In [3]:
import pandas as pd
import pickle as pk
import torch

## load Fast-text Embedding

In [18]:
ft_home = './'
words_to_load = 50000

import numpy as np

with open(ft_home + 'wiki-news-300d-1M.vec') as f:
    loaded_embeddings_ft = np.zeros((words_to_load+2, 300), dtype=np.float32)
    words_ft = {}
    idx2words_ft = {}
    ordered_words_ft = []
    for i, line in enumerate(f):
        if i >= words_to_load: 
            break
        s = line.split()
        loaded_embeddings_ft[i+2, :] = np.asarray(s[1:])
        words_ft[s[0]] = i+2
        idx2words_ft[i+2] = s[0]
        ordered_words_ft.append(s[0])

In [19]:
#add padding and unknow token
words_ft['<PAD>'] = 0
words_ft['<UNK>'] = 1
idx2words_ft[0] = '<PAD>'
idx2words_ft[1] = '<UNK>'
#init padding and unknow embedding to gaussian random numbers
loaded_embeddings_ft[0,:] = np.zeros(loaded_embeddings_ft.shape[1])
loaded_embeddings_ft[1,:] = np.random.normal(size = (loaded_embeddings_ft.shape[1],))

In [None]:
## save embedding matrix
# pk.dump(torch.from_numpy(loaded_embeddings_ft), open('./hw2_data/loaded_embeddings_ft.pk', 'wb'))

## Preprocessing function

In [20]:
def preprocess(dataset, label_dct, word2id, id2word):
    dataset['sentence1'] = dataset['sentence1'].apply(lambda x: x.split()) 
    dataset['sentence2'] = dataset['sentence2'].apply(lambda x: x.split()) 
    dataset['label'] = dataset['label'].apply(lambda x: label_dct[x])
    
    def token2vocab(row):
        for i in range(len(row)):
            if row[i] in word2id.keys(): 
                row[i] = word2id[row[i]]
            else: row[i] = word2id['<UNK>']
        return row

    dataset['sentence1'] = dataset['sentence1'].apply(lambda x: token2vocab(x))
    dataset['sentence2'] = dataset['sentence2'].apply(lambda x: token2vocab(x))

Records shown:
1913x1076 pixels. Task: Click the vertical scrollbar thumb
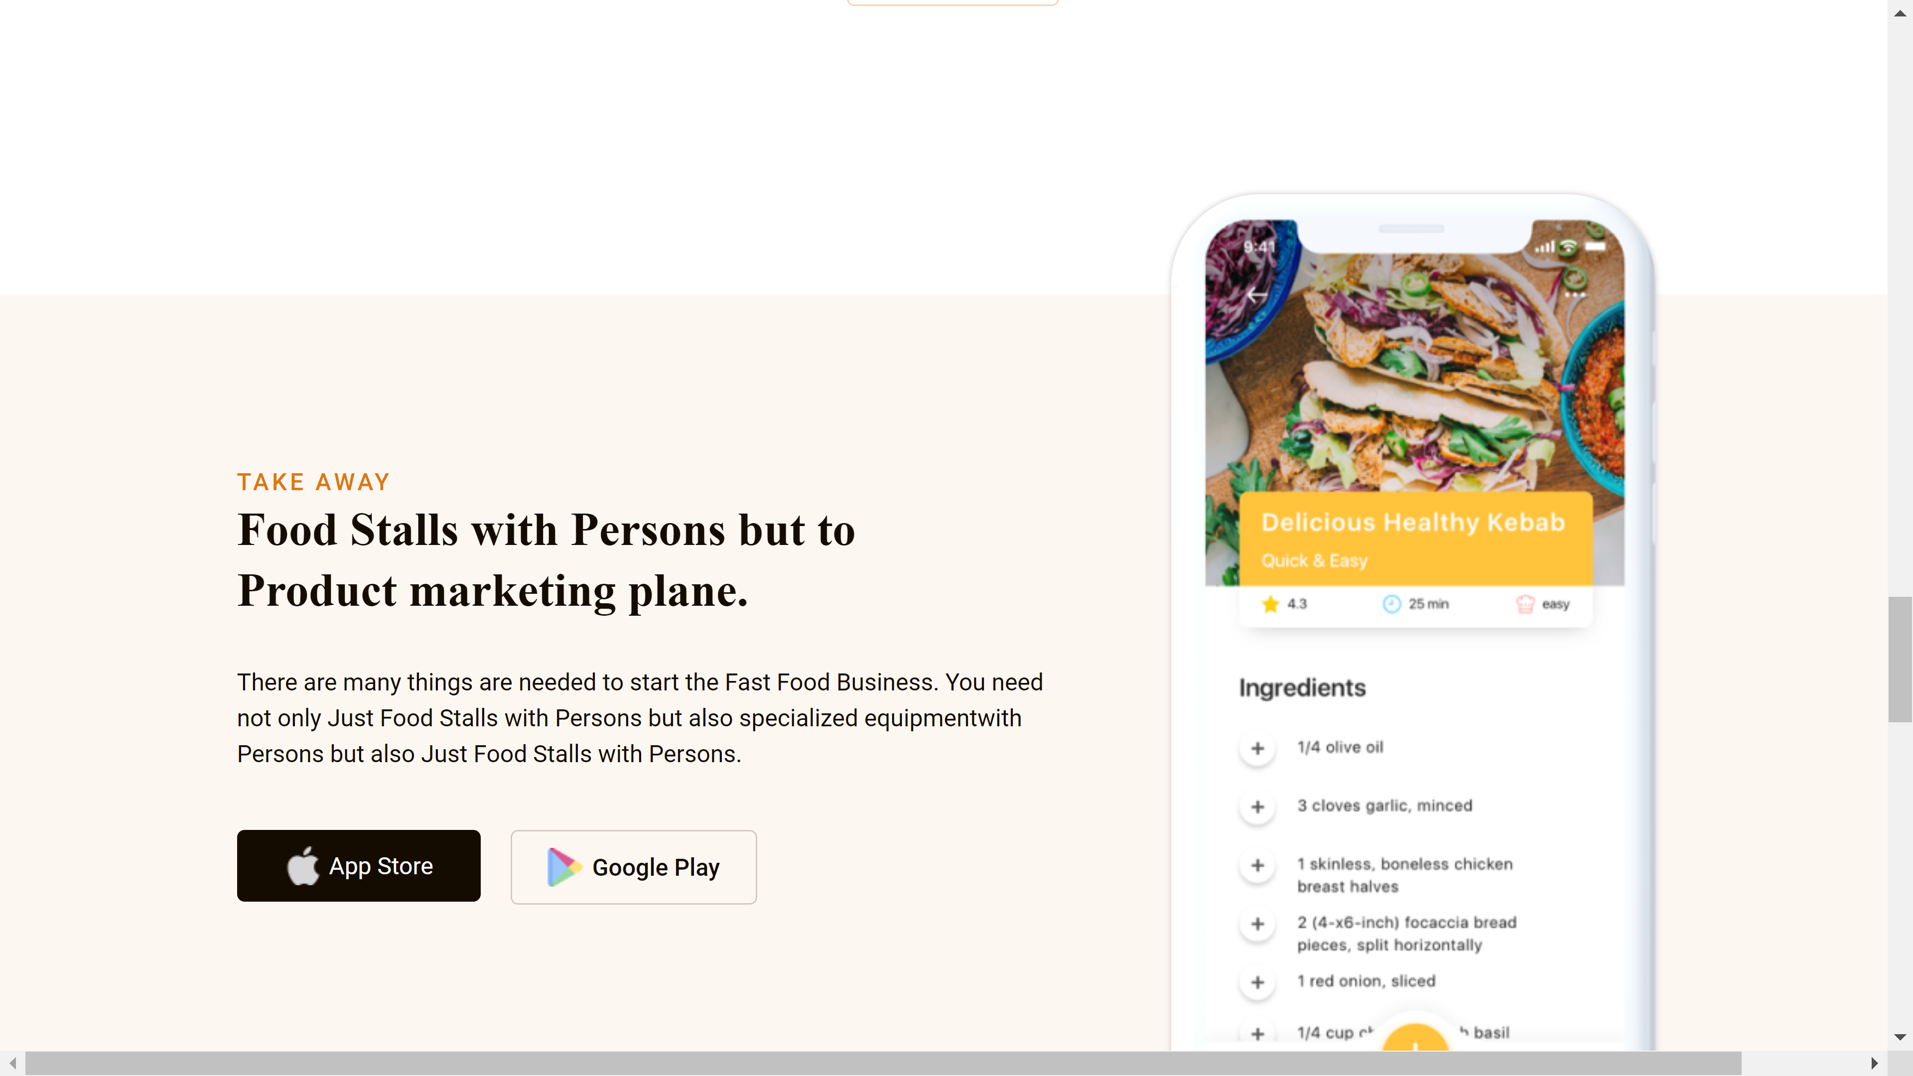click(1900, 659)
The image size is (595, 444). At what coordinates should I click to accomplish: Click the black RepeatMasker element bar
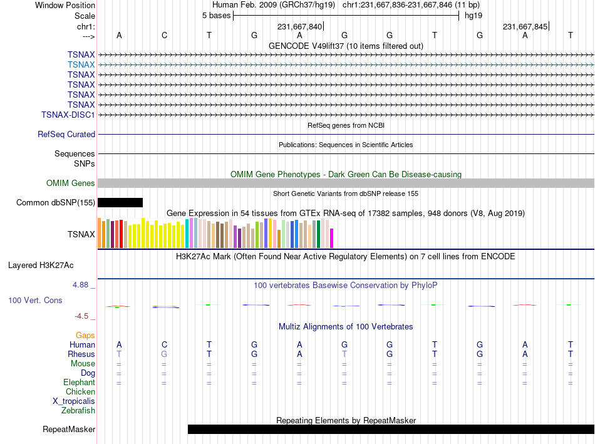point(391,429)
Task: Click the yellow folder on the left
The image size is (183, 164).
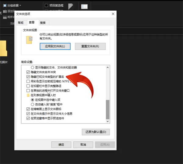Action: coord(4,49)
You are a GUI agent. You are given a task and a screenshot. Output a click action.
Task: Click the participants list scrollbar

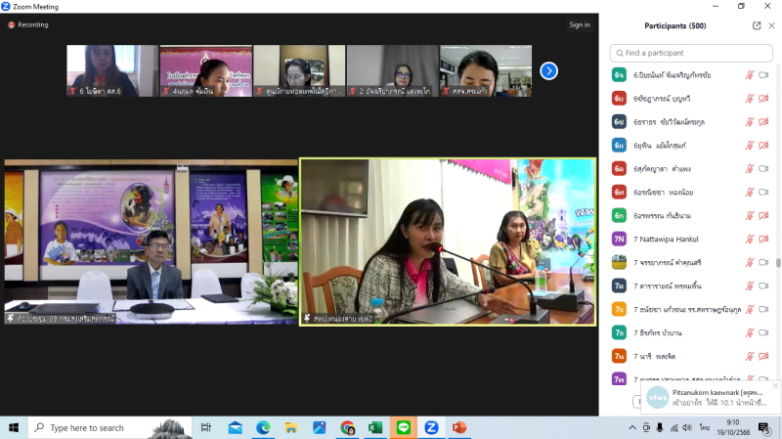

What is asked:
Resume the notebook on fastText embeddings and preprocessing at the top of the page, writing on from its last line.

Result of this exercise:
    return dataset

## define labels

In [None]:
label_dct = {'neutral':0, 'entailment':1, 'contradiction':2}

## SNLI dataset

In [None]:
snli_train = pd.read_csv('hw2_data/snli_train.tsv', sep = '\t')
snli_val = pd.read_csv('hw2_data/snli_val.tsv', sep = '\t')

In [26]:
snli_train_id = preprocess(snli_train, label_dct, words_ft, idx2words_ft)
snli_val_id = preprocess(snli_val, label_dct, words_ft, idx2words_ft)

In [205]:
# pk.dump(snli_train_id, open("./hw2_data/snli_train_id.pk", "wb"))
# pk.dump(snli_val_id, open("./hw2_data/snli_val_id.pk", "wb"))

## MNLI dataset

In [6]:
mnli_train = pd.read_csv('hw2_data/mnli_train.tsv', sep = '\t')
mnli_val = pd.read_csv('hw2_data/mnli_val.tsv', sep = '\t')

In [7]:
Genres = mnli_train['genre'].unique()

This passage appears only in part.